2.3.4. Etwas Anderes ergibt sich auch nicht aus § 89 Satz 1 i.V.m. § 27 Abs. 1 Satz 2 GenG, wonach die Liquidatoren die Beschränkungen zu beachten haben, die durch die Satzung festgesetzt sind. Bei der Bestimmung des § 13 Abs. 3 der Satzung der eG handelt es sich nach Auffassung des Senats nicht um eine Satzungsbestimmung, die eine Beschränkung der Geschäftsführungsbefugnis der Liquidatoren im Sinn des § 27 Abs. 1 Satz 2 GenG zum Gegenstand hat. Denn § 13 Abs. 3 der Satzung bezweckt nicht, den Liquidatoren Vorschriften über die Art und Weise der Vermögensverwertung zu machen, sondern betrifft die Einräumung eines den Genossenschaftsmitgliedern gegenüber der Genossenschaft zustehenden Rechts. Abgesehen davon sind "Beschränkungen" bereits ihrem Wortlaut nach stets negativer Natur; die Satzung kann dem Vorstand bzw. den Liquidatoren daher keine Verhaltensweisen positiv vorschreiben (Schaffland in Lang/Wiedmüller, Genossenschaftsgesetz, 36. Aufl. 2008, § 27, Rz. 12; Bauer, Genossenschafts-Handbuch, Kennzahl 3010, § 27, Rz. 22). Dies wäre aber die unmittelbare Konsequenz des den Genossenschaftsmitgliedern eingeräumten Rechts, da hieraus die Verpflichtung des Vorstandes/der Liquidatoren folgt, bei Einigung über den Verkehrswert der Wohnung mit dem jeweiligen Genossenschaftsmitglied einen Kaufvertrag im Namen der Genossenschaft abzuschließen. Das in § 13 Abs. 3 der Satzung der eG in Übereinstimmung mit § 17 EigZulG unzweifelhaft wirksam niedergelegte Eigentumserwerbsrecht kann daher nicht als "Beschränkung" im Sinn von § 27 Abs. 1 Satz 2 GenG angesehen werden.

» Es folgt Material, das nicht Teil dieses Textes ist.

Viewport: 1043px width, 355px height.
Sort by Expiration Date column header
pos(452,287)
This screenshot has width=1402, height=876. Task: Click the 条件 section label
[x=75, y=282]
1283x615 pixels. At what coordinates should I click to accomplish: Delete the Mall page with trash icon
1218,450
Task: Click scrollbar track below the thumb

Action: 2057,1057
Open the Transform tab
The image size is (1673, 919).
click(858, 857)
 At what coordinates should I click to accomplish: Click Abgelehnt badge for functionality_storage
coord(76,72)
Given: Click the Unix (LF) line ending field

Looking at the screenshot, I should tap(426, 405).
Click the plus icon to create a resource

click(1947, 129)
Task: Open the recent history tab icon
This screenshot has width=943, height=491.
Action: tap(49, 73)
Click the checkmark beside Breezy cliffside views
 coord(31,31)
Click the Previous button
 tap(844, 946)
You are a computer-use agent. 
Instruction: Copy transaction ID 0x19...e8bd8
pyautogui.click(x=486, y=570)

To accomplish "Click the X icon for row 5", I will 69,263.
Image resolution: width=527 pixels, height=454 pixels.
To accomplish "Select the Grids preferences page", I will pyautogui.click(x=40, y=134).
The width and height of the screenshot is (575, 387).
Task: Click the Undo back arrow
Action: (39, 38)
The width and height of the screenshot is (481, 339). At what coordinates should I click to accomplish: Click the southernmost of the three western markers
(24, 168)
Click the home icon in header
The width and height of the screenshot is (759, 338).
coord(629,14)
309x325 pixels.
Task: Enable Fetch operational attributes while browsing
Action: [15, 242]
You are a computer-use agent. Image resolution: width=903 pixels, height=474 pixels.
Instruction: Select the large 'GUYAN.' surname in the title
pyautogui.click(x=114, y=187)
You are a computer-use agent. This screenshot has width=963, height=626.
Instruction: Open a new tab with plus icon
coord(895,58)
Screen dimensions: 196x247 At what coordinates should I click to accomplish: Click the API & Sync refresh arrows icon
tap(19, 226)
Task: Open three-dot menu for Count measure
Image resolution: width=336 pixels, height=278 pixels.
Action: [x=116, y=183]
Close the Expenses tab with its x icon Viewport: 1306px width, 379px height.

2.3.5. Das Argument des Klägers, es könne trotz der Auflösung der eG durch den Liquidationsbeschluss jederzeit die Fortsetzung der Genossenschaft beschlossen werden (vgl. dazu § 79 a GenG), ist unbeachtlich. § 11 Abs. 3 S. 1 EigZulG setzt nicht voraus, dass eine oder mehrere materielle Fördervoraussetzungen endgültig entfallen sind. Dies folgt aus § 11 Abs. 3 Satz 2 EigZulG, wonach die EigZulG wieder festzusetzen ist, wenn die Voraussetzungen für ihre Inanspruchnahme nach zwischenzeitlichem Entfallen erneut vorliegen. Ob die Voraussetzungen für einen Fortsetzungsbeschluss nach § 79 a GenG tatsächlich noch vorliegen, kann daher offenbleiben.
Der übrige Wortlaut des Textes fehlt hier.